• **Article**:
________

The film shows the great commitment, bravery and patriotism of the men and women who serve during war, said former Glendale Mayor Larry Zarian, who is a friend of the McGinley family.

“Much credit goes to Col. McGinley; he could be practicing as an attorney, and living in comfort here, but instead he is out in harm’s way to protect us as Americans,” Zarian said. “They are all putting their lives on the line while we are here enjoying our freedoms.”

The film shows examples of true patriots, said Brigadier Gen. Mark MacCarley, a Glendale lawyer who is stationed in Hawaii with the U.S. Army Reserve. While growing up in Burbank, he was a cadet major in the National Guard’s California Cadet Corps Unit at Bellarmine-Jefferson High School, which he graduated from in 1969.

“These men in the film are willing to set aside practically everything to support and safeguard their country,” MacCarley said. “The American people should never feel the spirit of patriotism has been lost. It’s still present in American men and women from all backgrounds, from the plumber to the lawyer, from stevedore to the doctor.”

________

• **Stored rows**:
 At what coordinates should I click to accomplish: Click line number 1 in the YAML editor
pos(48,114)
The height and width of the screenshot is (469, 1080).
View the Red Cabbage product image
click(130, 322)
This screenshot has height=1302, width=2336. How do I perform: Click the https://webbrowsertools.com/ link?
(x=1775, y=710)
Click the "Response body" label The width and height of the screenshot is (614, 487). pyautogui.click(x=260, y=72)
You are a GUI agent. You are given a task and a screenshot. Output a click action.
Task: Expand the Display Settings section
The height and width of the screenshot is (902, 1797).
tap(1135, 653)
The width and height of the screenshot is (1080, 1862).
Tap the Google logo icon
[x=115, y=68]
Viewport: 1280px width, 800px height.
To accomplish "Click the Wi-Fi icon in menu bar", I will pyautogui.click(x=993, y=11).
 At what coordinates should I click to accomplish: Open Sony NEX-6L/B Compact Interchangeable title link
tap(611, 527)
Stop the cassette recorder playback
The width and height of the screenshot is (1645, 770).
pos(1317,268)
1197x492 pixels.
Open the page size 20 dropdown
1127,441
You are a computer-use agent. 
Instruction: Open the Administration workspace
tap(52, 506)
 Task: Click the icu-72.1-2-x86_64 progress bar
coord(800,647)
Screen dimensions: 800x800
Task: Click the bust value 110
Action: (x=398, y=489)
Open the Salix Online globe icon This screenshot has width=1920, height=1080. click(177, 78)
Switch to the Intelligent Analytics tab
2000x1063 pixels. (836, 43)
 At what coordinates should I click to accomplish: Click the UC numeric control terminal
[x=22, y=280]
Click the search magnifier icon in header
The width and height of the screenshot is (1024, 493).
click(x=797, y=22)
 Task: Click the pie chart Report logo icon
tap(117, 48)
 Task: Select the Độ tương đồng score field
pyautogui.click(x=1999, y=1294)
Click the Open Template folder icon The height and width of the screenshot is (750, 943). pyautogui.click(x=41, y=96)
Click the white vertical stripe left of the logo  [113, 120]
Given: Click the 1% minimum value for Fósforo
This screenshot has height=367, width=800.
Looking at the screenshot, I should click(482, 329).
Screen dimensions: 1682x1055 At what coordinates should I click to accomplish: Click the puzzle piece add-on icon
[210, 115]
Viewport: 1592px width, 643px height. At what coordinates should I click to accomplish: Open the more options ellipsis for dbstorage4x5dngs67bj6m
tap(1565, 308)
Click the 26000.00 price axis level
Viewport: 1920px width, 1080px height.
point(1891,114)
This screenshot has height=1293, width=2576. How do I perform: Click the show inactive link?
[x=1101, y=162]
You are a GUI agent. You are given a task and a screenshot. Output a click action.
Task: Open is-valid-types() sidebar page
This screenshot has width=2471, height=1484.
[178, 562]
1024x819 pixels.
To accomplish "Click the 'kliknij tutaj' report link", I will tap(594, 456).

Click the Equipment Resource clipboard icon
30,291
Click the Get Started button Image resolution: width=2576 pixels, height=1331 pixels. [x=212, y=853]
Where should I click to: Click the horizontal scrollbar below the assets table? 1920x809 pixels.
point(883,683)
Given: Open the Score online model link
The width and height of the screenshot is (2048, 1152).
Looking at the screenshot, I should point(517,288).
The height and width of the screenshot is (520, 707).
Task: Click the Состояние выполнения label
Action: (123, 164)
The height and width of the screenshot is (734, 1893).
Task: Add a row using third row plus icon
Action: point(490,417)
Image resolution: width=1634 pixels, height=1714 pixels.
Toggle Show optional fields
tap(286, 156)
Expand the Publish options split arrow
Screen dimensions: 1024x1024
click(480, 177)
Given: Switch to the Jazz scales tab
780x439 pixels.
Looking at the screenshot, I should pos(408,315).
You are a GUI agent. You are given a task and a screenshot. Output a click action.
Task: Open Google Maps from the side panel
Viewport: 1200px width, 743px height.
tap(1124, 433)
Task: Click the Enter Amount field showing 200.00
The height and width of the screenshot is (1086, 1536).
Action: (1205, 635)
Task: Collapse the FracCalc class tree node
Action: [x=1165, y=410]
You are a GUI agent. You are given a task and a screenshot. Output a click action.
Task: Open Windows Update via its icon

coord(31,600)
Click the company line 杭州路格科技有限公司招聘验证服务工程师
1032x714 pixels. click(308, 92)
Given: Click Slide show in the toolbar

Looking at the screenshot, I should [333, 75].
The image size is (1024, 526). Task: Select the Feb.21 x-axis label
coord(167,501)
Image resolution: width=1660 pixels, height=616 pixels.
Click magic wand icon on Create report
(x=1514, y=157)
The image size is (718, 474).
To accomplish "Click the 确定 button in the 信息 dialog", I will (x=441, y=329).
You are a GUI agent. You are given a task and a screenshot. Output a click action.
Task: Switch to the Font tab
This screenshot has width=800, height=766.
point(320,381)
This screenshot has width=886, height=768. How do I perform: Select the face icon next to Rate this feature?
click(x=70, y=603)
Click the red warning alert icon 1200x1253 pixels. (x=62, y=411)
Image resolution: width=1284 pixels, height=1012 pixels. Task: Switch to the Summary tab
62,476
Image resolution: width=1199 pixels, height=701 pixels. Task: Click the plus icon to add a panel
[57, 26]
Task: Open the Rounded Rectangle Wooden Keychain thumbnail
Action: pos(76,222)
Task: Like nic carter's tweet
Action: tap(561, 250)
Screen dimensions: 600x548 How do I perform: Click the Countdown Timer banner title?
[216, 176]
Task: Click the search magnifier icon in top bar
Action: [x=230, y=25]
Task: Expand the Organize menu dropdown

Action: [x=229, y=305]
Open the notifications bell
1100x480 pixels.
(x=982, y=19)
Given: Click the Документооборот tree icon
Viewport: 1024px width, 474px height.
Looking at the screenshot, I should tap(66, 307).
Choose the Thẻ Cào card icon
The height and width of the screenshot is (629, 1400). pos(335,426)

________

• **Task goal**:
Resume the news piece about the war film and the McGinley family, picking up after its last sentence.

• **Exercise output**:
The project was a joint effort with the book’s photographer, Cheryl Cohen, Pratt said.

“We felt that since she was going to be photographing warriors that expanded from World War II to present day, we should do a documentary also,” Pratt said.

Pratt looks at the experience as an incredible gift.

“I’ve personally been enlightened and better understand why a person becomes a warrior and why they choose to serve in a life-and-death calling,” he said. “And my goal with the film was to share that experience with the viewer.”